Sementara itu, Ketua Umum Himpunan Pengusaha Muda Indonesia (Hipmi) Erwin Aksa mengatakan, berbagai negara di dunia, termasuk negara maju, sektor pertanian masih mendapat perlindungan. Dalam hal ini, Indonesia tidak bisa membuka pasar produk pertaniannya, karena berdampak pada kehidupan petani nasional yang merupakan sebagian besar masyarakat di Indonesia. "Pertanian tetap perlu perlindungan. Kita tidak bisa membuka impor seenaknya. Ketahanan sektor pertanian terkait dengan ketahanan pangan kita. Jangan sampai kita jadi tergantung dengan impor. Jepang dan China juga melakukan proteksi.

Di WTO, yang ada hanya ego negara maju yang membidik Indonesia dan negara berkembang karena punya pasar yang cukup besar.
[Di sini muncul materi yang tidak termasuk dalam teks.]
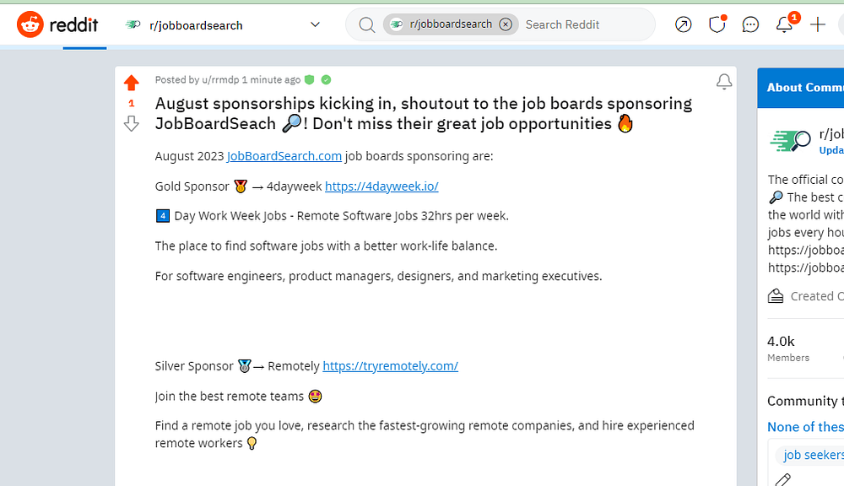Image resolution: width=844 pixels, height=486 pixels.
Task: Click the Search Reddit input field
Action: tap(582, 24)
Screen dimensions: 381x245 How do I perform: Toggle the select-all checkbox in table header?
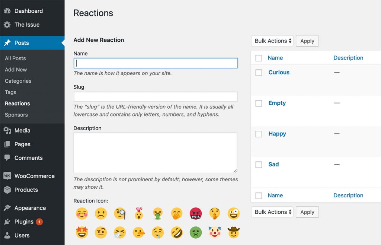[259, 58]
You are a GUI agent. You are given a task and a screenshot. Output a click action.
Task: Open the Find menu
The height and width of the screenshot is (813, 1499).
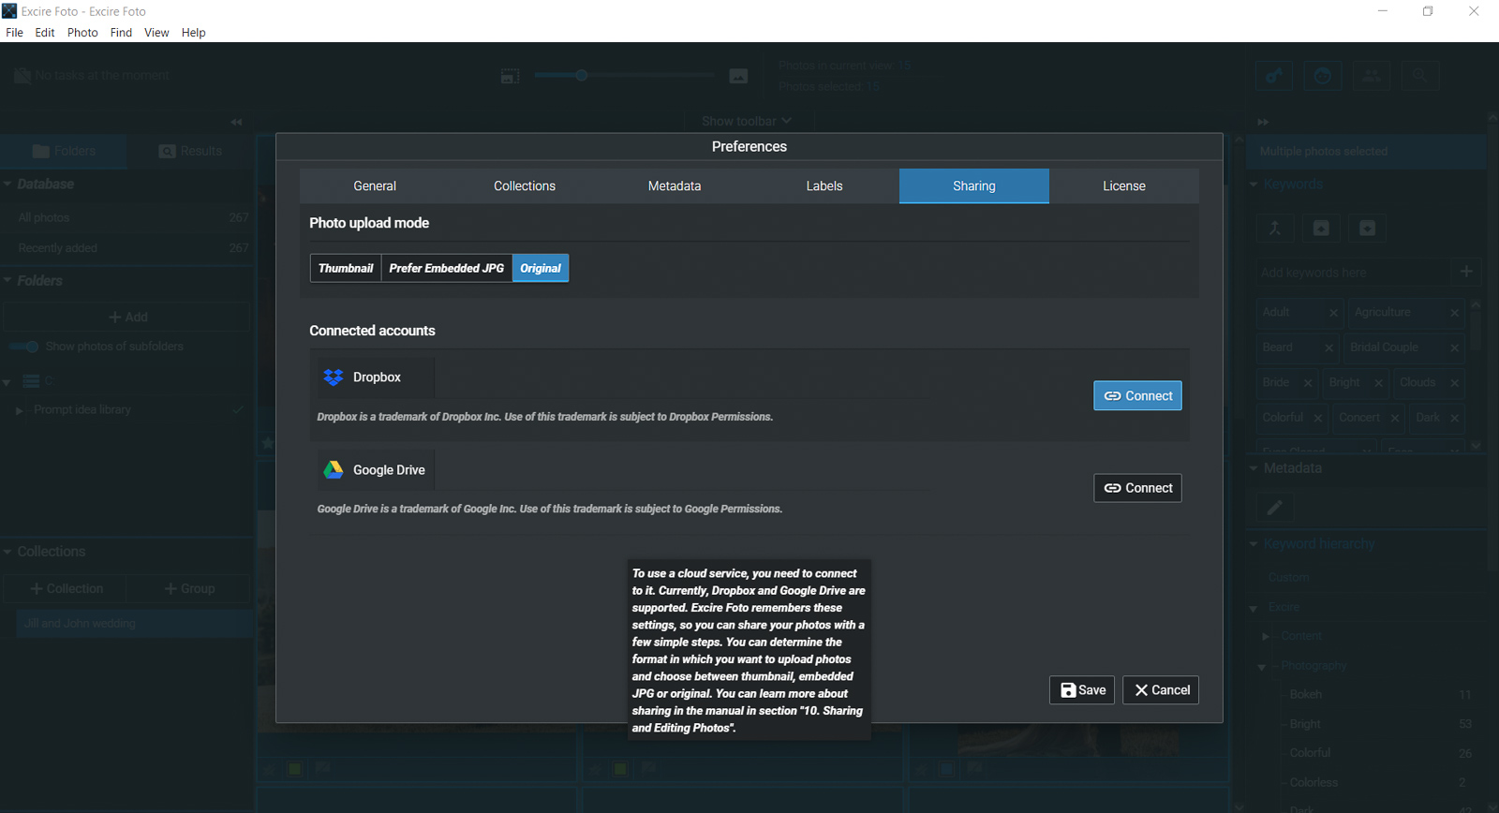(x=121, y=33)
Jadi kalau perundingan WTO merugikan Indonesia, maka harus ditolak dan kita tetap menjaga sektor pertanian dan UMKM. Menurut Erwin, selama ini negara maju memberikan proteksi pertaniannya dan melakukan praktik dumping (harga ekspor lebih murah dari dalam negeri) secara terselubung. "Mereka (negara maju) memberikan kredit ekspor untuk negara yang mau menampung hasil pertaniannya. Jadi tidak mungkin petani kita bersaing denagn petani negara maju yang disubsidi pemerintahnya. Jadi harus ada proteksi pasar dengan melakukan pembatasan impor," tuturnya. http://bisnis.lintas.me/go/suarakary..._Berkembang/1/
-------------

Anak S1 yang kuliah di Fakultas Ekonomi yang menempuh mata kuliah 'Ekonomi Internasional' dan 'Politik ekonomi', umumnya sudah memperoleh materi itu ... kok aneh, seakan-akan kesannya orang di kementerian perdagangan baru tahu sekarang? Atau pura-pura tak tahu atau tak mau tahu selama ini, kalau berbagai barang impor dari China telah menghancurkan UMKM negeri kita. Dan AS serta Eropa, tetap menolak beberapa produk kita seperti minyak sawit, garmen dan kretek dengan alasan yang absurd. Kok selama ini meneng wae? Pada kemana aje tuh!
Related Posts Plugin for WordPress, Blogger...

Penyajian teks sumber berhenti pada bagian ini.